Leptospirosis presents differently in different animals.  In dogs, it presents as flu-like symptoms; in cattle  as reduced milk production and abortion. In horses however, the bacteria appear to collect in different parts of the body, with the most common being the eyes, kidneys, or reproductive organs, sometimes leading to very different symptoms between patients. Recurring “moon blindness” or uveitis, is one of the most common indicators of a leptospirosis infection. Uveitis leads to eye swelling, cloudiness, discharge, and sensitivity towards light.  Less commonly, kidney inflammation and failure can be blamed on the bacteria.

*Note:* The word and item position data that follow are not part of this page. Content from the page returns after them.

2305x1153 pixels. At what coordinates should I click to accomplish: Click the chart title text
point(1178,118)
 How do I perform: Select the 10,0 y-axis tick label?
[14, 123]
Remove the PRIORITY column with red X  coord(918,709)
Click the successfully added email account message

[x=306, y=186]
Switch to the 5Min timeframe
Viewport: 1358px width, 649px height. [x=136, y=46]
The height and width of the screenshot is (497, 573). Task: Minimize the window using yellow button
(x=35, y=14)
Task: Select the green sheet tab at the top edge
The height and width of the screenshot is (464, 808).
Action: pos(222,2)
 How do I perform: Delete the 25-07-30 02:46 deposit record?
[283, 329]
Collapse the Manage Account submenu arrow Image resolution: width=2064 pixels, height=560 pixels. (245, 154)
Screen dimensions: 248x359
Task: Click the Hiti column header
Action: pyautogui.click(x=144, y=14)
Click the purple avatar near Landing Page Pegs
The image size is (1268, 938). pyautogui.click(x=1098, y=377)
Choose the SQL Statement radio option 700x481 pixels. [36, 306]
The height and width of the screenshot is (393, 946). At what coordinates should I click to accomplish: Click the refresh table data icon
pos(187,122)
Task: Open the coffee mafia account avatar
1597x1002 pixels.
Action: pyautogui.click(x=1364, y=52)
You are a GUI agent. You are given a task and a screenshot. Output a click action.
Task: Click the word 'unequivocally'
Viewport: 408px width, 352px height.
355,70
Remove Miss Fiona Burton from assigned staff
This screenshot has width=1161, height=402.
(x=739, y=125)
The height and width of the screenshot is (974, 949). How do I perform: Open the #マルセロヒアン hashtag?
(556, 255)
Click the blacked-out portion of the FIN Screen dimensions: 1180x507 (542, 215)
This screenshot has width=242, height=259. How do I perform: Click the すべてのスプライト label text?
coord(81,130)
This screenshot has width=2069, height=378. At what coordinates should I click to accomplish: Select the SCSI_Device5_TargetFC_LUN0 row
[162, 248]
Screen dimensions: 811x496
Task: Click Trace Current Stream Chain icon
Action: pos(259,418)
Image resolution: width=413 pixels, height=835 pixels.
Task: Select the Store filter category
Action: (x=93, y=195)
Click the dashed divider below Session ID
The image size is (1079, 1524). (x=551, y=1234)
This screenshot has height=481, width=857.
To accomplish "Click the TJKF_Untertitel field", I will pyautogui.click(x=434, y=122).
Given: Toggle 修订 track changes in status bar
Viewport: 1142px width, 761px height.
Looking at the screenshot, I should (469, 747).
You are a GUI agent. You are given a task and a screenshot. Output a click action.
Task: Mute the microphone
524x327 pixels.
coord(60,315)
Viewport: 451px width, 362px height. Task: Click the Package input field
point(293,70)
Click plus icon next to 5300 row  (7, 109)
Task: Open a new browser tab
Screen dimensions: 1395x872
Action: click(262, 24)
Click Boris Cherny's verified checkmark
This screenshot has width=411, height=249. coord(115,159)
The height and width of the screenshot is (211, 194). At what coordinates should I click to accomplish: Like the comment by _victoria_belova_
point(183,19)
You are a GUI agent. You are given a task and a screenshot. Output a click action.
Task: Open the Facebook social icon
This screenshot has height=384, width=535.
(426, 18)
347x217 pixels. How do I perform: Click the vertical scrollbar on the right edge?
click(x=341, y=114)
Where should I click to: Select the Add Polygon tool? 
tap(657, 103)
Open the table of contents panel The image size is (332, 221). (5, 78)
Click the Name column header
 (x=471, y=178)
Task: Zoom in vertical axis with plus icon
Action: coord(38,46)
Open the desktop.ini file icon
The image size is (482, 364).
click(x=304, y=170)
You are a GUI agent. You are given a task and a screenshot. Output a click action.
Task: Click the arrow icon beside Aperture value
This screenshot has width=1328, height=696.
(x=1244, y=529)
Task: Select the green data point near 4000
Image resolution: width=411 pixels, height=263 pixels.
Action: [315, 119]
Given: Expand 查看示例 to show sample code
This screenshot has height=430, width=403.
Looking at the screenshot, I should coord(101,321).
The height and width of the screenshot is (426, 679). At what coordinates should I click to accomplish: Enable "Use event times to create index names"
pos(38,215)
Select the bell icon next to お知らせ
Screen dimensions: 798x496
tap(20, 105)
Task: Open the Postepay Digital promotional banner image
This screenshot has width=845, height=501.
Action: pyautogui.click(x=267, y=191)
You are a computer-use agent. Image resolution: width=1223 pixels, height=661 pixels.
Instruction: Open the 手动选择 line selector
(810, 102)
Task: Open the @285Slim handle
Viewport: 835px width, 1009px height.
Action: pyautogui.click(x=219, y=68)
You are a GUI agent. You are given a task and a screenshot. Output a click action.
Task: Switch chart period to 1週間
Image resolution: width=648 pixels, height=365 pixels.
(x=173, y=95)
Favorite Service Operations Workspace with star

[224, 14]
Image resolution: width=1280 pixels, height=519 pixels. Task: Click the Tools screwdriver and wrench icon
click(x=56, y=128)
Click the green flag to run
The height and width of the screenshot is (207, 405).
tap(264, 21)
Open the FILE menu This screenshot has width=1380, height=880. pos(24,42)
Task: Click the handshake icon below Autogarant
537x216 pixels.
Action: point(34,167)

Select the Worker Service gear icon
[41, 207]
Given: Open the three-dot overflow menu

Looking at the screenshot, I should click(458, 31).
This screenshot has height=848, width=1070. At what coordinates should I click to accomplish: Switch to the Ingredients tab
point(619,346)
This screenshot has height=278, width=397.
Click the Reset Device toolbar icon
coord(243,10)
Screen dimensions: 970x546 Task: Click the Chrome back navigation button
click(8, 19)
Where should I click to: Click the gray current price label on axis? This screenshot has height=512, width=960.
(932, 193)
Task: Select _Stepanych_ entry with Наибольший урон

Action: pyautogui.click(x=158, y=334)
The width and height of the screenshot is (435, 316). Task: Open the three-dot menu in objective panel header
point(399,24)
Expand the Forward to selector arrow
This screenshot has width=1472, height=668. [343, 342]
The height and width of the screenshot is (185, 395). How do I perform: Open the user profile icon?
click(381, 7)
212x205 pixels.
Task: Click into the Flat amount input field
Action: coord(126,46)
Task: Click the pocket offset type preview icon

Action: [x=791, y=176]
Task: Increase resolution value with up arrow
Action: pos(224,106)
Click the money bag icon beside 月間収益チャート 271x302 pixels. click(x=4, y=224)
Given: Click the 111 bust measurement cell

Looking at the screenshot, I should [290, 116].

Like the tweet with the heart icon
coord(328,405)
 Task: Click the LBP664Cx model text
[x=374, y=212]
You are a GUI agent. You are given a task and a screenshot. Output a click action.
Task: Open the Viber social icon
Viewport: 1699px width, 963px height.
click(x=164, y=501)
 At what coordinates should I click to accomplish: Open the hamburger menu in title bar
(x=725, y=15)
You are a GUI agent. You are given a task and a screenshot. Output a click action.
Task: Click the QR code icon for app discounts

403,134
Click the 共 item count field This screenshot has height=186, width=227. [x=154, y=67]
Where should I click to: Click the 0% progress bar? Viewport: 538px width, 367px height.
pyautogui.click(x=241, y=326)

Abortion is also a common symptom of leptospirosis, with most occurring late in pregnancy and rare instances of foals being born alive with an active infection. In a study that included 3527 cases of abortion, still birth and perinatal death, fetoplacental infection caused by bacteria represented 628 cases,  of which  leptospirosis was identified in 78 (12.5%)
Some veterinarians had been using the cattle leptospirosis vaccine in horses as a makeshift in the hope of equine developments; others believed that the bovine formula could prove detrimental to equines.  “My contention has always been that I could never take the risk of vaccinating the horses under my care with the cattle vaccine, because the value of the mares would be such that if I predisposed one of them to laminitis (inflammation of the sensitive structures in the hoof called the lamellae), it wouldn’t be justified based on the risk,” stated Dr. Stuart Brown of Hagyard Equine Medical Institute.
The new vaccine is now available to practitioners for use in equine herds.